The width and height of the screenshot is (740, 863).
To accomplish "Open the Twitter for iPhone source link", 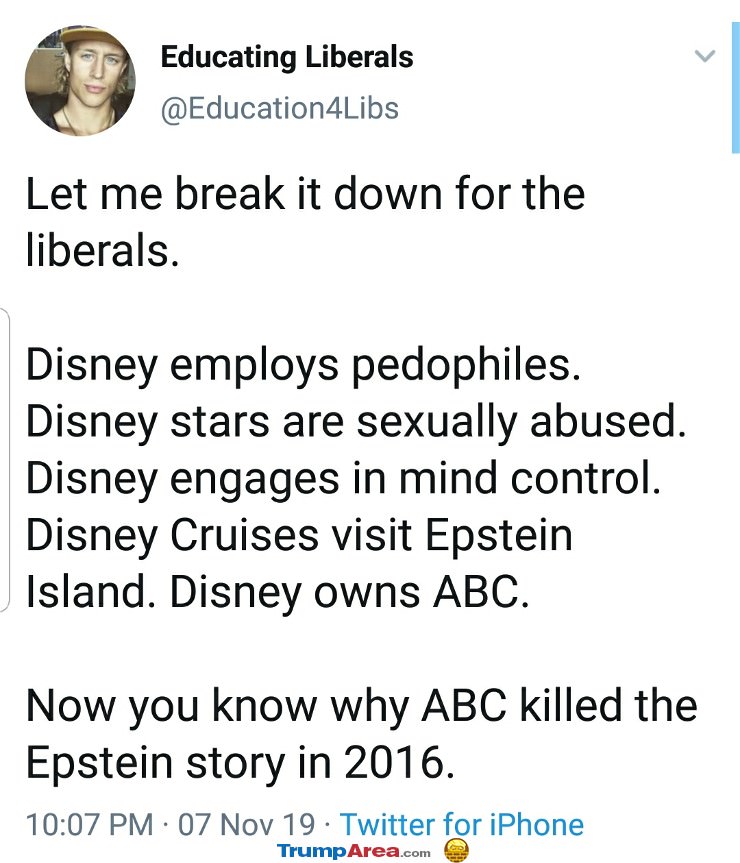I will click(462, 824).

--

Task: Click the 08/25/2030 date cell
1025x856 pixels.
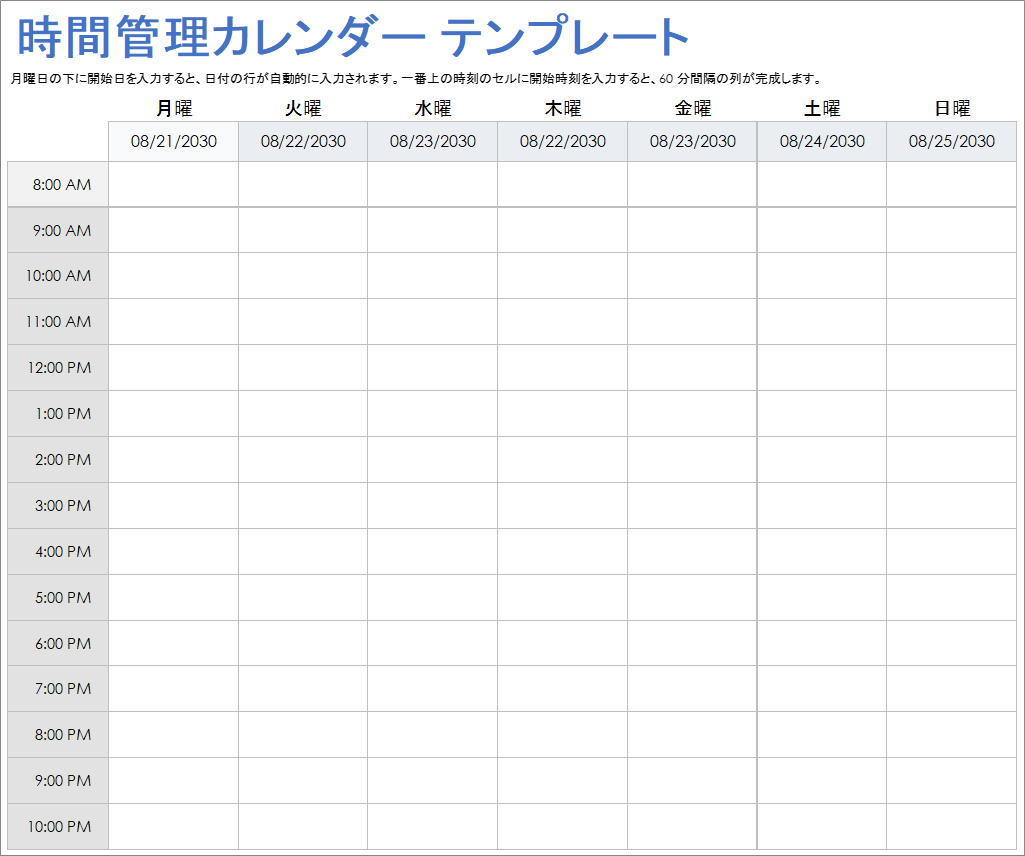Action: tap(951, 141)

Aim of the exercise =
Copy the items verbatim, from the line containing "Task: Click the 08/25/2030 date cell" up to and including the line containing "Action: tap(951, 141)". Omit the pictures.

Result of this task =
Task: Click the 08/25/2030 date cell
1025x856 pixels.
Action: tap(951, 141)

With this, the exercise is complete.